Why is summer hotter in the north, and the winter colder in the south?

What is the cause of such changes? An immediate answer goes to the accumulation of Green House Gas (GHG) that tends to absorb and emit radiation in the atmosphere. But since GHG has always existed on the planet earth, there must be an external reason for this the series of changes. And that reason, most likely is us humans.


As conquerors and consumers of the material world, humans emit an excessive amount of GHG to generate power for direct consumption and to produce goods and services.  There are two ways to quantify the emission of GHG: CO2 equivalent by Production per capita, and CO2 equivalent by Consumption per capita; the two terms represent different metrics to quantify the impact of GHG on the atmosphere. (Click here to see the breakdown of GHG in the atmosphere)

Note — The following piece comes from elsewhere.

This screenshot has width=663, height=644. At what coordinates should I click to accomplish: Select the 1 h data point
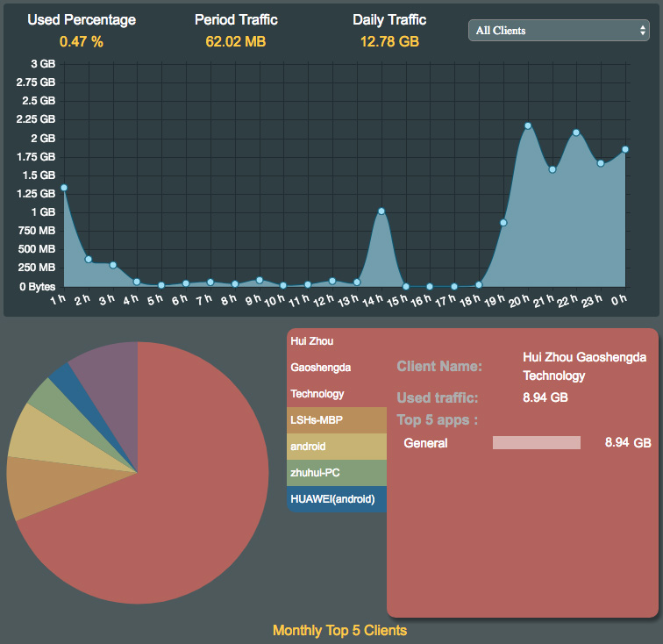tap(64, 188)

The first method measures the per capita level of total carbon emission during the production process within a geographic border. It is the most commonly used measurement. However, measuring emission based on production ignores the fact that in many cases, producers and consumers are geographically spread out in a highly globalized world.

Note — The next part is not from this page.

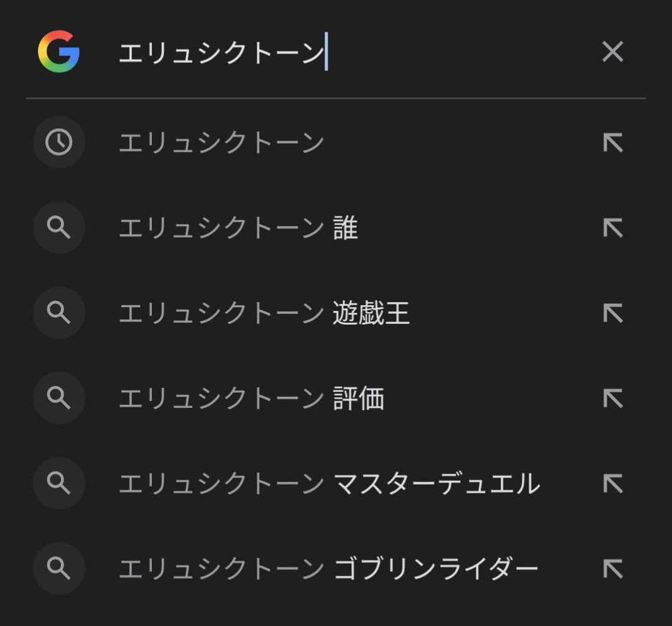Screen dimensions: 672x626
Task: Insert エリュシクトーン 評価 suggestion via arrow
Action: click(x=613, y=399)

Therefore, by reallocating the amount of carbon emission during the production process to the final users of the goods and services, the second method provides better measurement as well as additional insights on the subject of Consumerism and Global Warming.

And as a matter of fact, we do see a clearer positive relationship between Carbon Emission (per capita) and National Income (GDP per capita, a proxy for consumption) if we select CO2 based on final demand rather than CO2 based on production. (See Figure 3 and Figure 4)

Screen Shot 2016-08-06 at 7.52.06 PM

Figure 3. Carbon Emission by Final Demand per capita vs. GDP per capita

Screen Shot 2016-08-06 at 7.52.28 PM

Figure 4. Carbon Emission by Consumption per capita vs. GDP per capita

Similarly, as the economy grows for countries around the globe over time, we can also observe a higher rate of emission per capita as brown countries (high emission per capita countries) become more brown, and green countries (low emission per capita countries) become a darker green.


Screen Shot 2016-08-06 at 7.50.46 PM

Figure 5. Carbon Emission by Demand, per capita, 2011

Screen Shot 2016-08-06 at 7.51.09 PM

Figure 6. Carbon Emission by Demand, per capita, 2005


It is interesting to point out that the relation becomes less clear if we switch to the first method of Carbon Emission measurement.

Finally, if you are still reading this blog post and wonder if there is anything that you can do to help slow down the anthropogenic tragedy from occurring so fast on a global level, the truth is: Yes, You Can.

Consumption is a necessary driving force of economic growth and social development, the purpose of this article is not to argue for zero consumption.  Rather, unnecessary purchase behaviors as well as the habit of wasting can be improved. In addition, the pursuit of efficiency is highly advised, whether it be the purchase of vehicles with best Fuel Economies or the usage of public transportation overall. At last, you can always be the one to spread the word!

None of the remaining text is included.